Data records
+-------+
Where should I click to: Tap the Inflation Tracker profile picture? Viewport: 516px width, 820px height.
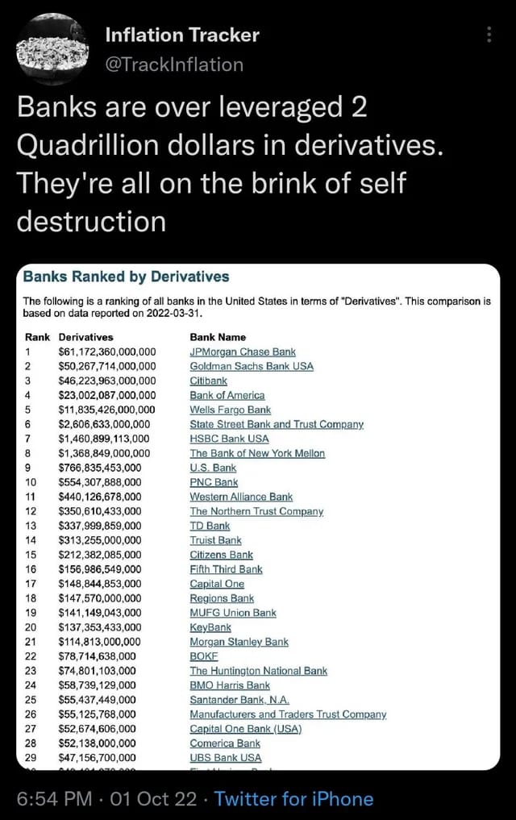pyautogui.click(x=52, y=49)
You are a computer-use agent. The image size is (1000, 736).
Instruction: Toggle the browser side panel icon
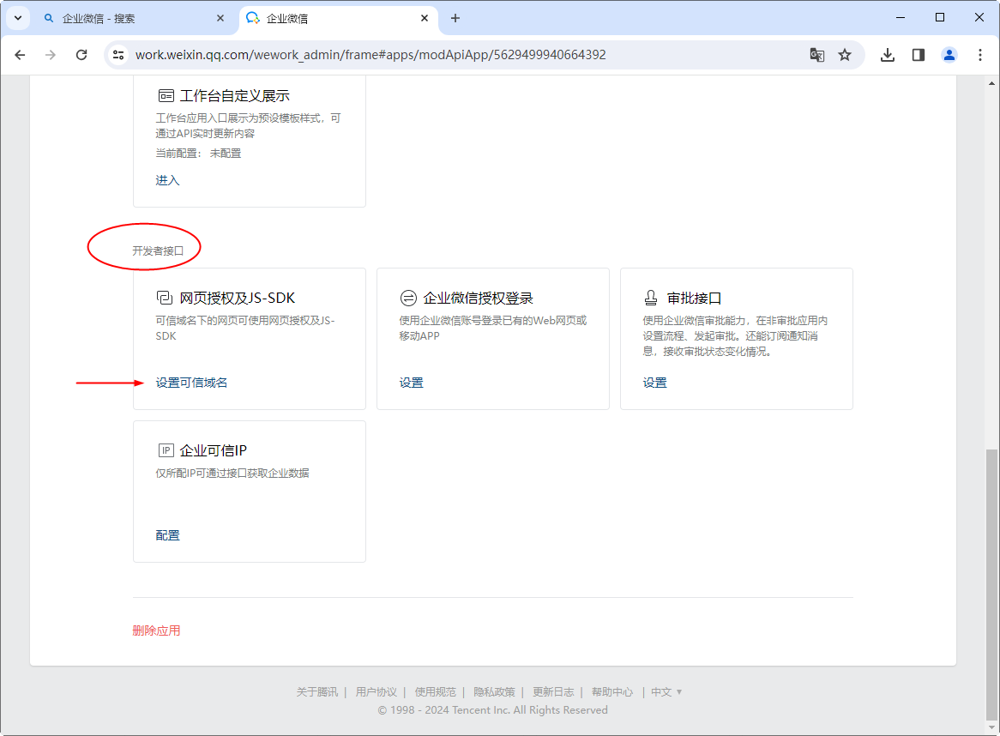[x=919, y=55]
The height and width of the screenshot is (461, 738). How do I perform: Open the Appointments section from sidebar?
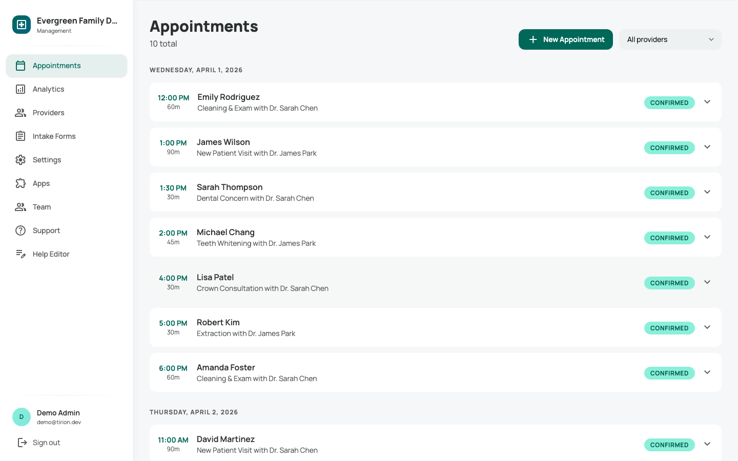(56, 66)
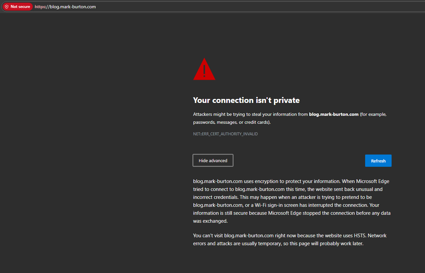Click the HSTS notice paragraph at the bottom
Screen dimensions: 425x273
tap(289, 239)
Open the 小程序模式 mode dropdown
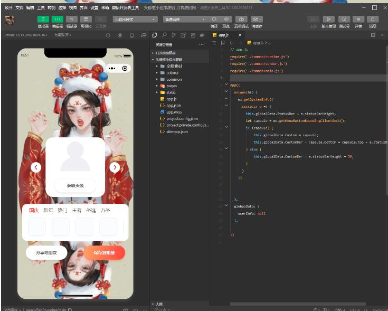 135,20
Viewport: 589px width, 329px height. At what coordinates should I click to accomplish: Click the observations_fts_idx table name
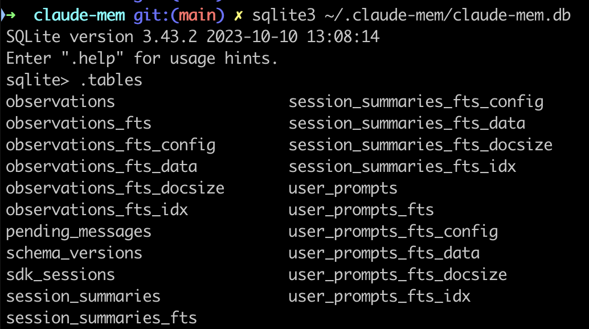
+-------+
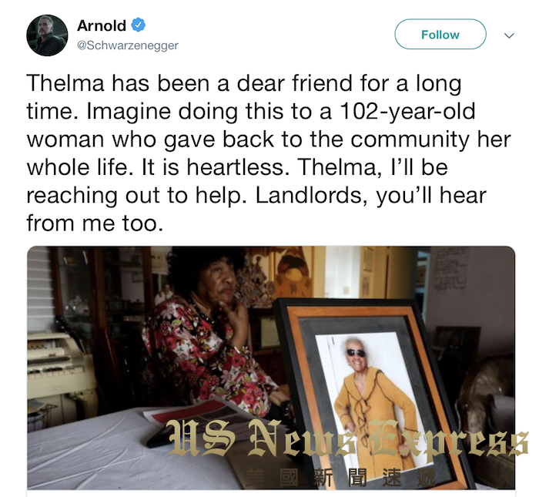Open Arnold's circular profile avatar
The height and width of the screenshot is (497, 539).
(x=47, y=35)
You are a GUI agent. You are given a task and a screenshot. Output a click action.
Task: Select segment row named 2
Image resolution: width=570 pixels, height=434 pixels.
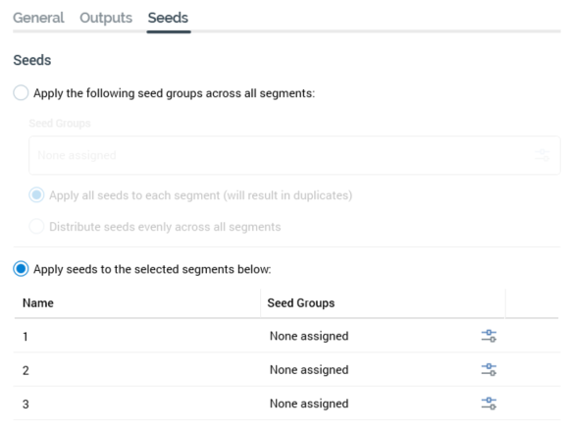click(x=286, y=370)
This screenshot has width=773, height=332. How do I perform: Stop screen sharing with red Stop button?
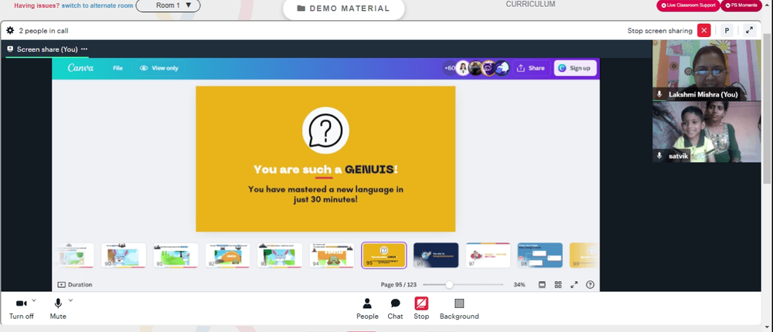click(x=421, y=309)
+-------+
Go through the records above and return each line in which the word "agent" occurs.

You are a computer-use agent. The image size is (1000, 736).
You are a GUI agent. You are given a task and a screenshot. Output a click action.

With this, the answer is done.